Cette mise à distance de l'œuvre par le "contexte", en fournissant au lecteur des pincettes articulées pour s'en saisir, laisse la désagréable impression que le commentateur de l'œuvre n'était là que pour en interdire l'accès. On sous-estime l'esprit de vindicte de l'exégète qui se venge, comme il peut, du mal que lui a donné telle œuvre qui ne s'adressait pas à lui, mais à des esprits plus aventureux. Les œuvres sont à la fois plus profondes et plus ingénues que ne l'envisagent les spécialistes. Leur prétendue difficulté n'est, le plus souvent, qu'une invention de cuistres qui s'imaginent ainsi se rendre indispensable, ou d'idéologues que les libres propos de l'auteur offusquent.
Or, par un paradoxe dont le sens mériterait d'être approfondi, plus les œuvres s'éloignent de nous dans le temps et mieux elles s'offrent immédiatement à notre appréhension; moins elles nécessitent de gloses. Ce qu'il faut savoir du temps et de la vie de l'auteur est dans l'œuvre elle-même: là commence le chemin vers l'intérieur, ésotérique. Celui qui veut aller vers une œuvre, va en elle; et sans doute n'est-ce pas céder excessivement au penchant que nous dénoncions que de rappeler brièvement ce moment où Villiers de l'Isle-Adam commence à croiser le fer avec son temps, car son temps est non seulement un décor, mais littéralement un personnage, - sinistre et illustre, sous le nom de Tribulat Bonhomet.

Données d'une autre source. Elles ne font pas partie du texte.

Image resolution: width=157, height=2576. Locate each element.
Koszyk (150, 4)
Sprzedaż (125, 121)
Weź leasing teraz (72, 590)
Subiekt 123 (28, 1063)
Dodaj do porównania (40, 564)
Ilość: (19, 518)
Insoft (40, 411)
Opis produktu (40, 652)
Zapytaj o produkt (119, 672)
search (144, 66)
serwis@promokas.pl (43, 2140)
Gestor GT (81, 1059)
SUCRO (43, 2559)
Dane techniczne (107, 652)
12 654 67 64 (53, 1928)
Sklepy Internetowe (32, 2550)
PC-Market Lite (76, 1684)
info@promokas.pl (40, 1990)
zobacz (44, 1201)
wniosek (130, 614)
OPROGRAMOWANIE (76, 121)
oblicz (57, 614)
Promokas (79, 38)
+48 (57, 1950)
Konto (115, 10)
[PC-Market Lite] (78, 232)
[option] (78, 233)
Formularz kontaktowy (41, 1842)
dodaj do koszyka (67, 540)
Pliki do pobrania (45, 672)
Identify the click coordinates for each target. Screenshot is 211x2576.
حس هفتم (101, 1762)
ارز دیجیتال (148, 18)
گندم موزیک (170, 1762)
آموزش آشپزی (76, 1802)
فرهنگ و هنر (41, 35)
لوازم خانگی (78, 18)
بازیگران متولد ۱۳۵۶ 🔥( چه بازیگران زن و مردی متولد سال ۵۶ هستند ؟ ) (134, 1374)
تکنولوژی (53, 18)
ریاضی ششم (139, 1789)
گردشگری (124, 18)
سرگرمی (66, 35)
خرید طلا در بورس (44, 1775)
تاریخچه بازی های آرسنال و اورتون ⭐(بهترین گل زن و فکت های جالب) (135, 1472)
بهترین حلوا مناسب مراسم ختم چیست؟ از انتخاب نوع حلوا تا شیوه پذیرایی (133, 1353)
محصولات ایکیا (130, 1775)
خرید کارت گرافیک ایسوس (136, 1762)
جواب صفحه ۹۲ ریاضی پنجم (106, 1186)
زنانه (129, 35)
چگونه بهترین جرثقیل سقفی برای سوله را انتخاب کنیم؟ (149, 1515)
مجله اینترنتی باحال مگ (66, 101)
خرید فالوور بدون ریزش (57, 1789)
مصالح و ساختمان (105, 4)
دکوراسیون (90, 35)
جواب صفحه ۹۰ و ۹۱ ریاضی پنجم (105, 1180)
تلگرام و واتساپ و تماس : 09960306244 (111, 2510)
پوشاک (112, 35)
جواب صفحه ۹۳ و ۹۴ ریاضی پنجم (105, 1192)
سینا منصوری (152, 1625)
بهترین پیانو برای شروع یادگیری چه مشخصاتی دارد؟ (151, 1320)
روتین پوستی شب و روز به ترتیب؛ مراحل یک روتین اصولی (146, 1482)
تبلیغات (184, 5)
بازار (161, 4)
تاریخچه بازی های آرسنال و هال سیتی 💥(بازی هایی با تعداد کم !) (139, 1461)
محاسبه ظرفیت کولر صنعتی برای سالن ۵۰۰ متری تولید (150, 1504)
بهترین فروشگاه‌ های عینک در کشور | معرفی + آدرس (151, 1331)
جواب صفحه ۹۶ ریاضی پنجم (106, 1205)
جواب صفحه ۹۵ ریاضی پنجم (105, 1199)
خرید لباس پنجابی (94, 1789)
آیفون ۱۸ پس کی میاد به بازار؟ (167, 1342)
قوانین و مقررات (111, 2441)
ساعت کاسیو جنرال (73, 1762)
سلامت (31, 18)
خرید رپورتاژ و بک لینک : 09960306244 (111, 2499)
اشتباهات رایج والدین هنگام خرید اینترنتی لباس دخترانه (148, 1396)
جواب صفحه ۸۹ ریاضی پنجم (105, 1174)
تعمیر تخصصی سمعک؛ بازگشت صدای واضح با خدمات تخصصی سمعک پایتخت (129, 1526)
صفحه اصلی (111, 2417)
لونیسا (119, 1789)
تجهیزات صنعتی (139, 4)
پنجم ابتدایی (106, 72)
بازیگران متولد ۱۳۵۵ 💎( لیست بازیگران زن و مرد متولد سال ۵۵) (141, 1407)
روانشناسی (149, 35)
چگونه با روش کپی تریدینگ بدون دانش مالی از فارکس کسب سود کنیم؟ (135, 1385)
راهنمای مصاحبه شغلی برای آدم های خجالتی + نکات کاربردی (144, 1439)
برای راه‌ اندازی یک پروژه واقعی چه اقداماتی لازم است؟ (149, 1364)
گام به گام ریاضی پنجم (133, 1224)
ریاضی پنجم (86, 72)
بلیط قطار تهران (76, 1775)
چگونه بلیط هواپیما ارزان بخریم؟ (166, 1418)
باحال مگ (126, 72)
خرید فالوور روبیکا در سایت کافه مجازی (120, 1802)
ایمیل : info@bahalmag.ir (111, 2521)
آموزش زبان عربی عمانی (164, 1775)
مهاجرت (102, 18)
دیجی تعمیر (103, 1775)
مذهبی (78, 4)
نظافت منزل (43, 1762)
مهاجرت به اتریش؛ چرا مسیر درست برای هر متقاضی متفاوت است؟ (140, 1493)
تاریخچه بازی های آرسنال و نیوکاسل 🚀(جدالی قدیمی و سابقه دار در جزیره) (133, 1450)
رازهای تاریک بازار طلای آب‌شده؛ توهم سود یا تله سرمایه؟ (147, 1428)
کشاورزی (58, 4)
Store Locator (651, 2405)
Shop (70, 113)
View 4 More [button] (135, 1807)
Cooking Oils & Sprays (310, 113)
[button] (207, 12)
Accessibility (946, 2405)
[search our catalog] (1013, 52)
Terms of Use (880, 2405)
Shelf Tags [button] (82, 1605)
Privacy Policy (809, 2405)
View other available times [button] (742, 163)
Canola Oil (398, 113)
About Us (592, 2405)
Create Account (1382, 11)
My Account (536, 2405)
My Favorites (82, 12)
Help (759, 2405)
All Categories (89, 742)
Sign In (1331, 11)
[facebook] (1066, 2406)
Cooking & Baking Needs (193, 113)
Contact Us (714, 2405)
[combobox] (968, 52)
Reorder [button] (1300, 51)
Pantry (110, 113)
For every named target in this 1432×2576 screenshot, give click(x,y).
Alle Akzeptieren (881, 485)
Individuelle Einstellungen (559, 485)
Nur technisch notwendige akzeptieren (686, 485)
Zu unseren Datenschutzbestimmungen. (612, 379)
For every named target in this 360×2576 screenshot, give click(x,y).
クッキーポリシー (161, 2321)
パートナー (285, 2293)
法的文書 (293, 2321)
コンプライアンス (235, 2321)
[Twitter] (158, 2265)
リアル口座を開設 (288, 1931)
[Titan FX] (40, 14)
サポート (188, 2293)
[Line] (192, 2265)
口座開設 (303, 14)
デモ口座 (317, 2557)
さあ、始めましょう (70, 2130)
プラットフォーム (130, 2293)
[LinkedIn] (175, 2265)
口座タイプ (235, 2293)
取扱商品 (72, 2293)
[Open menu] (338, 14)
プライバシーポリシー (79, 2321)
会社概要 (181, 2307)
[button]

Par un renversement herméneutique qui prélude à une véritable conversion du regard, ce n'est donc pas de la connaissance du temps que nous attendrons une éclairage sur l'œuvre mais de cette œuvre que nous viendra un éclairage sur le temps, le sien, tout autant que le nôtre. Dans un renversement analogue, l'auteur d'Axël choisissait, contre le siècle des Lumières, la "lumière des siècles".
Que dire de son temps qui ne soit incorporé dans la révolte essentielle dont témoigne son œuvre et sa vie ? La royauté n'est plus qu'un souvenir, voire le souvenir d'une parodie; la bourgeoisie triomphe sur tous les fronts, à commencer par celui du "progrès", que l'on n'arrête pas davantage que la peste; le monde verse dans une vulgarité publicitaire; la société industrielle s'est répandue, en miasmes acides, noircissant les façades, rabougrissant les arbres, répandant le laideur, comme, un siècle avant, on répandant la Terreur.
A cet enlaidissement s'ajoute une mesquinerie morale, une petitesse de l'entendement, un platitude voulue des êtres et des choses dans la statistique, dans ce que Heidegger nommera "la pensée calculante", et René Guénon, le Règne de la Quantité, et dont l'avenir était assuré: le voici exactement notre présent, inutile d'y insister. Mieux cependant que le Monsieur Homais de Flaubert, ou l'Alcide Croquant de Rémy de Gourmont, la modernité personnifiée par Villers de L'Isle-Adam sous les traits de Tribulat Bonhomet nous dit ce que nous allions devenir. A la restriction mentale scientiste, à cette rétractation de l'âme incapable de louer et d'admirer, à cette impiété passive, l'auteur ajoute un caractère plus radical et plus diabolique: une volonté de profanation, une hybris, une antiphrase destructrice servie par l'intelligence elle-même. Au contraire d'Homais ou de Croquant, Bonhomet est armé d'une intelligence stratégiquement retournée contre l'Intellect, d'une éloquence toute appliquée à dédire, d'une méthode parfaitement éprouvée à inventer le pire et à transformer les pauvres bribes du réel qui survivent en une pleine réalité hallucinatoire. Antimoderne, Villers de l'Isle-Adam s'avère l'être non seulement contre son temps, mais, aussi, et surtout, contre le nôtre.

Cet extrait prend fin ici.